While serverless designs are going mainstream in light of their undeniable business advantages, the misplaced assumption that serverless computing is secure has brought significant challenges. One of the important challenges to be addressed is to combat the myth – ‘providers take care of the security’ – after which the real work gets started.
Security in Serverless Computing
Provided with the infancy of serverless, security and development teams are struggling to understand and deal with the unique risks it entails. Several current-generation security systems depend on underlying servers, guest operating systems, virtual containers, virtual network interfaces, databases, and virtual machines. These underlying components are neither readily accessible nor persistent when application developers choose to implement a serverless infrastructure.
Several enterprise security teams are striving to come up with novel solutions that secure APIs and modern applications built on serverless frameworks like Google Cloud Functions, Azure Functions, and Amazon Lambda. DevOps teams are the early adopters of technology and innovators. Seeking permission to build apps with serverless is not required for DevOps teams and they are primary responders of security problems identified in serverless APIs and applications.

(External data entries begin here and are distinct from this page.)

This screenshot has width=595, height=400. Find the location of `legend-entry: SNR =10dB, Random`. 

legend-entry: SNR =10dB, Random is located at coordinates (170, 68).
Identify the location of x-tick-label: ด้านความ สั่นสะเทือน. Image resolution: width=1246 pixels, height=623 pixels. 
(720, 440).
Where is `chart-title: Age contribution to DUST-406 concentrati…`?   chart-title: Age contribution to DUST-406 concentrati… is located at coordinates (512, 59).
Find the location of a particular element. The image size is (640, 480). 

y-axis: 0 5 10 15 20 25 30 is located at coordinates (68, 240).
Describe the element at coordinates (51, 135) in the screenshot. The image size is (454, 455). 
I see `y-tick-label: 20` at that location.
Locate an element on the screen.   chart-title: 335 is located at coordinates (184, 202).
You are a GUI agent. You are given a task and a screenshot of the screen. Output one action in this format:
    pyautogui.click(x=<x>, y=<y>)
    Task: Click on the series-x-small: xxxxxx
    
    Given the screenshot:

Serverless applications remain a blind spot for enterprise IT and security professionals. Security and IT teams have commenced weighing-in to gain increased visibility and actionable insights on new, potential risks, as organizations achieve experience and reap the financial advantages of serverless computing.
Potential Risks for Serverless Applications
Currently, most organizations are emphasizing the deployment of serverless architecture as they take their baby steps into this latest computing trend. The Cloud Security Alliance has drafted its new report – ‘The 12 Most Critical Risks for Serverless Applications 2019’ – to help IT organizations in successfully building reliable, secure, and robust applications. The drafted document offers intelligence on the most prominent risks for serverless architectures, namely,
- Function event data injection
- Broken authentication
- Insecure serverless deployment configuration
- Over-privileged function permissions and roles
- Inadequate function logging and monitoring
- Insecure third-party dependencies
- Insecure application secret storage
- Financial resource exhaustion and denial of services
- Serverless business logic manipulation
- Verbose error messages and improper exception handling
- Event triggers, cloud resources, and obsolete functions
- Cross-execution data persistency
The objective of security is to enable safe data handling, i.e., mapping out the organizational data in the serverless world. One may trust but has to verify the doings of their provider while monitoring their applications. Despite most of the issues that have been noted, it is not recommended to set policies to ebb serverless adoption. Organizations must focus on encouraging their security teams to allow businesses to benefit from new innovations with insightful data around risks.
Security teams must provide an automated analysis, which enables DevOps teams and software engineers to quickly discover & inspect all serverless and API services published and consumed by their organizations. These new APIs are considered to be the radical bond that interconnects serverless applications to all the other components.